Almost all people with Williams syndrome benefit from some sort of therapy to overcome issues associated with the condition. This depends on the individual presentation and symptoms associated with the condition.
Here are some of the types of therapies and interventions you can expect:
Children who have Williams syndrome will often have poor muscle tone (hypotonia) and problems with balance. Physiotherapy helps with gross motor skills as well as developing muscle tone, strength and the range of motion in joints.
Children who have Williams syndrome will often have deficits and difficulties with fine motor skills. They may find it more challenging to pick up small objects, for example. Occupational therapy can help address fine muscle control. It can also help with oversensitivity to different textures as well as feeding issues.
Speech and language therapy
Children who have Williams syndrome often have speech and language delays. Some of this is caused by poor muscle tone that affects articulation. When speech is present, there are still often difficulties with information processing. A speech and language therapist can work with children to develop these skills.
There is a pronounced affinity for music with many children with Williams syndrome. It is common to see them reduced to tears by moving music or feel perturbed by minor chords, for example. Those with Williams syndrome often have an excellent sense of rhythm and an astounding ability to remember lyrics. As such, music therapy can be used to great value.
Other therapies and treatments
Due to the wide range of symptoms associated with the condition, people with Williams syndrome will have a unique set of needs that are individual to them. As such, they may require additional therapies to support them. This might include animal therapy or water-based therapy, for instance.
Here are some areas of support children with Williams syndrome might need:
- Cardiac evaluation: Heart defects are common and so most children will have a cardiac evaluation upon diagnosis.
- Nutritional Support: This will help with any feeding issues.
- Nephrology Support: To treat elevated blood calcium levels.
Williams syndrome prognosis
There is no cure for Williams syndrome but there are many treatments to manage its symptoms. In terms of education, most children with Williams syndrome will require additional support in their schooling. They might require a lot of 1:1 time for learning as well as other support with peer relationships, anxiety and behaviour. Since Williams syndrome is rare, there is no specific support available but they might benefit from similar support to children with Autism Spectrum Disorder or Down Syndrome.
Depending on the severity of the condition, a child with Williams syndrome might attend a special school. Some will be able to attend mainstream, at least for primary school, but will likely need SEN support through an Education, Health and Care Plan (EHCP).

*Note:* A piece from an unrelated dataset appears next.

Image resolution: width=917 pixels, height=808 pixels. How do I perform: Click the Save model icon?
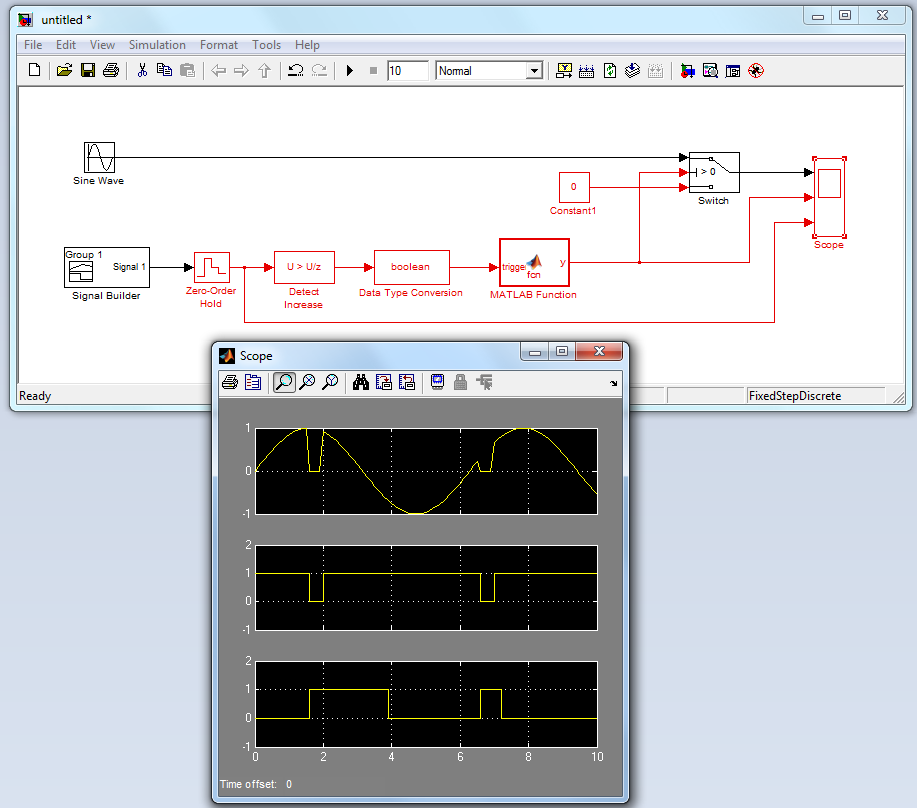(x=88, y=71)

In adulthood, many adults with Williams syndrome do manage to live independent lives and work. As adults, the average height of females is 5ft and 5ft 6in for males. Premature ageing is common. As adults, those with WS will need care for existing problems like cardiovascular abnormalities, hypertension, renal issues, gastrointestinal issues, joint problems, etc.

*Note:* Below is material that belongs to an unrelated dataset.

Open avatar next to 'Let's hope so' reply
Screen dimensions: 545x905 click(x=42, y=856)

Around 3% of those with WS have an IQ within the normal range. However, most have learning difficulties of varying degrees. Like many adults with learning difficulties, those with Williams syndrome are socially vulnerable. This is exacerbated by their over-friendliness.

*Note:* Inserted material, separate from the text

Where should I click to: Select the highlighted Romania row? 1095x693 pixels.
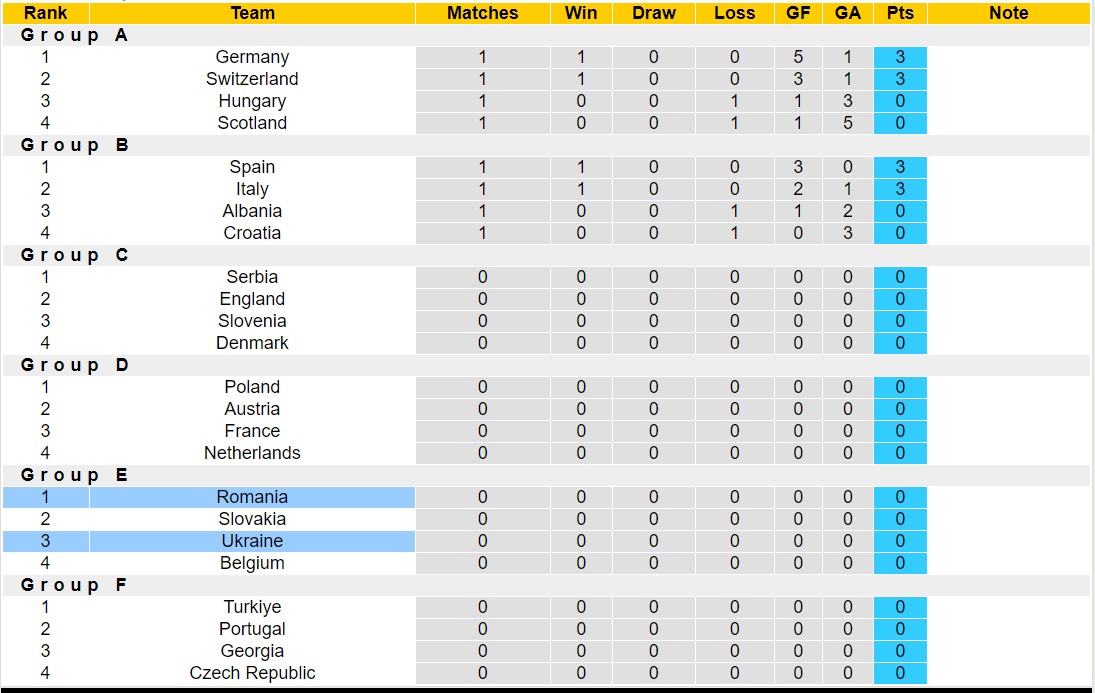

All in all around 40% of adults with Williams syndrome live in some sort of sheltered accommodation with 50% living with their parents in adulthood. Very few do live alone and independently.
Final thoughts on Williams syndrome
Receiving a diagnosis of Williams syndrome for a child can be daunting and will take some getting used to. However, the condition is not life-threatening or life-limiting and most people go on to live full and happy lives. Like any condition, those with Williams syndrome have unique presentation and characteristics, which means that it is difficult to predict what their life will be like as adults. Seeking support from charities like the Williams Syndrome Foundation can help people to navigate life following diagnosis.